| СТРАНИЦА |
§
Счастья Вам и добра в Новом году!*






эх, не влезло в открытку, а я прозевала)
*
С наступающим Всех,кто причастен к проекту,
Счастливых улыбок и чистого netа!!!
Счастливого Нового года и Рождества!*


----------



## goredey

*Sfera*,:clapping::clapping::clapping:


----------



## Arbitr

так значит дуло побольше :

*Sfera*, спасибо очень приятно и тебя с Новым годом!!))


----------



## Tiare

Поздравляю всех форумчан с наступающим Новым Годом!







Пусть под небом предрассветным
На минуту Вам взгрустнется:
Год уходит незаметно
И обратно не вернется.
Меж годами нет границы
Потому, что в каждом годе
Счастье старое хранится,
Счастье новое приходит.
Я желаю Вам добра,
Доли схожей с полной чашей,
Чтобы все было в жизни Вашей
Завтра лучше, чем вчера!


----------



## alena

Поздравляю с наступающим Новым годом!








На елке шарик светится,
А шар земной все вертится...
Пусть каждый в этот Новый год
Со счастьем встретится.
Пусть сбудется все доброе,
Что звездами пророчится,
Желанья все исполнятся
И будет все, как хочется! 
С наступающим Новым годом!


----------



## Сашка

Сочинять стихи и рисовать каритинки жаль не умею, поэтому просто всех поздравляю!!!


----------



## Drongo

Маша, спасибо тебе за такое тёплое и нужное пожелание для меня и для всех нас, ты чудо. :good2: Спасибо что ты с нами.

Поздравляю Вас\Нас с Новогодними и РОждественскими праздниками, желаю чтобы у каждого из вас было тепло в доме, тепло в душе, чтобы новый год встретили с теми людими, которые Вам дороги. Желаю, чтобы близкие Вам люди были здоровы и всегда рядом, желаю Вам крепкого здоровья и счастья, желаю Вам хорошего настроения, снега, радости и много-много весёлых приятных приключений. Ура.
§
| КОРОТКОЕ ЗАДАНИЕ 1 |
Что, согласно стихотворению из сообщения Tiare на странице, хранится в каждом году?
| КОРОТКОЕ ЗАДАНИЕ 2 |
Дословно перепишите со страницы фрагмент от «Поздравляю Вас\Нас с» до «приятных приключений. Ура.».
§
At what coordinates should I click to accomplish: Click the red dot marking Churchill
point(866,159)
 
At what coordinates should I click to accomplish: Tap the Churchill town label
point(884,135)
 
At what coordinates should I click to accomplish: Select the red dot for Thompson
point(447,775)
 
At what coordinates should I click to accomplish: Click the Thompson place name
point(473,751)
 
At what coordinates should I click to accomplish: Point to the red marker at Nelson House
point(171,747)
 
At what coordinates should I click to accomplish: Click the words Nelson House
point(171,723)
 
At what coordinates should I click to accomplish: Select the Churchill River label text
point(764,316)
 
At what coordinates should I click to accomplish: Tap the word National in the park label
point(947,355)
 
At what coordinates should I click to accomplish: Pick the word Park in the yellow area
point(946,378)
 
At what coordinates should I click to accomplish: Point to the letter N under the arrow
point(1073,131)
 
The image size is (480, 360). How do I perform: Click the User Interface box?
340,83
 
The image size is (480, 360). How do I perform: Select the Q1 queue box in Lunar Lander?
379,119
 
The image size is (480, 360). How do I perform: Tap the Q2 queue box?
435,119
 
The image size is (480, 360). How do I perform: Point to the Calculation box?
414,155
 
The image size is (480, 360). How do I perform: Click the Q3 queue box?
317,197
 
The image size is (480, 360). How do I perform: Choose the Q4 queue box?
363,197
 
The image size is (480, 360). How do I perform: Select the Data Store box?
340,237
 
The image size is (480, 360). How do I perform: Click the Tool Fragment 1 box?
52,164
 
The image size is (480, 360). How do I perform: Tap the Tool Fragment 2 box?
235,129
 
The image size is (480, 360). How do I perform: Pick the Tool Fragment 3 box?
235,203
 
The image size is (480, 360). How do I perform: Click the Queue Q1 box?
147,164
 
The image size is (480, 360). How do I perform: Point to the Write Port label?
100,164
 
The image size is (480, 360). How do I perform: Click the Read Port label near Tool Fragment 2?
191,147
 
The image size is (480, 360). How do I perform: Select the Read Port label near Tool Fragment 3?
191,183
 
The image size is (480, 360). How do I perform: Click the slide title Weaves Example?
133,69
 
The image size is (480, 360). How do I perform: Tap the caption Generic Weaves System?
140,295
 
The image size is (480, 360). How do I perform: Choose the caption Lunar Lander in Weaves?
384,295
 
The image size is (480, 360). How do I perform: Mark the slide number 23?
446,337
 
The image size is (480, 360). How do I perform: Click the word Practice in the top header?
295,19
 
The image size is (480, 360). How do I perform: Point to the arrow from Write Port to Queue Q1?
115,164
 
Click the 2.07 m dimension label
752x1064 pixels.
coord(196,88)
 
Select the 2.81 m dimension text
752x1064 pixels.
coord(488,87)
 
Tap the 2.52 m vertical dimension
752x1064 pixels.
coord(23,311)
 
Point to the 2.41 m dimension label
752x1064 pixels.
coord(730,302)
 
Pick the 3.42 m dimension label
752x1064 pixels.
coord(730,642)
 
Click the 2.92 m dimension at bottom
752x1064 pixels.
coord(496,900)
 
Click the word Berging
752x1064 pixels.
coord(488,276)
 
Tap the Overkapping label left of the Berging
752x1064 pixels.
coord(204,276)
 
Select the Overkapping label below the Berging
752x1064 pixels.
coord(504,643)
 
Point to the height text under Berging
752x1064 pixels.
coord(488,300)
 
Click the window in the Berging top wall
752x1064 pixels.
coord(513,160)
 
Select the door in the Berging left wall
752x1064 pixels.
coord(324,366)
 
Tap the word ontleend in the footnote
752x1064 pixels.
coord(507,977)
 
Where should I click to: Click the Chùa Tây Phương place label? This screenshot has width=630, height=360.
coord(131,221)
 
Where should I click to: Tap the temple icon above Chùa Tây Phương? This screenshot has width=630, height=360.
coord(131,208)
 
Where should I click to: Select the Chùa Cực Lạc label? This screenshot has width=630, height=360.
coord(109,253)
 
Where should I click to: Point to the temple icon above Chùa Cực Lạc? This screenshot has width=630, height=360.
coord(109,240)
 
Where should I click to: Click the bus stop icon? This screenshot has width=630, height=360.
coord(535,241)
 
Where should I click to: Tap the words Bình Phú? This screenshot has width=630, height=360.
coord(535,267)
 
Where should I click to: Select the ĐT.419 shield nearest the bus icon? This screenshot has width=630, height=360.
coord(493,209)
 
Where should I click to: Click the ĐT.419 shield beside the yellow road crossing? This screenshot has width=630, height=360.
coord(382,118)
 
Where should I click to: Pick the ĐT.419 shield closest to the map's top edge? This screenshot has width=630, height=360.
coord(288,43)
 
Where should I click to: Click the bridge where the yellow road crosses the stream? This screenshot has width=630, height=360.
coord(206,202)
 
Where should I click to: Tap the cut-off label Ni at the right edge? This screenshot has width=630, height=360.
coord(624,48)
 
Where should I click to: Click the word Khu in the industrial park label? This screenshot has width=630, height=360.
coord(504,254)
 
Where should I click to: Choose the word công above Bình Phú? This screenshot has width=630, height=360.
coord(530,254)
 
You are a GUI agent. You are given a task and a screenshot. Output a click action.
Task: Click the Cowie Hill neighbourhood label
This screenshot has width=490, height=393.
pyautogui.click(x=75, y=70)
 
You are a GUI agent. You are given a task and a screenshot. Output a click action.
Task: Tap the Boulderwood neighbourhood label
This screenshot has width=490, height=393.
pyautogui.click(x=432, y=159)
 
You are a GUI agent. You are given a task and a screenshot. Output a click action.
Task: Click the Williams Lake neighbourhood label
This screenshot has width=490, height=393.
§
| ПОЛНЫЙ ОТВЕТ 1 |
Старое счастье.

| ПОЛНЫЙ ОТВЕТ 2 |
Поздравляю Вас\Нас с Новогодними и РОждественскими праздниками, желаю чтобы у каждого из вас было тепло в доме, тепло в душе, чтобы новый год встретили с теми людими, которые Вам дороги. Желаю, чтобы близкие Вам люди были здоровы и всегда рядом, желаю Вам крепкого здоровья и счастья, желаю Вам хорошего настроения, снега, радости и много-много весёлых приятных приключений. Ура.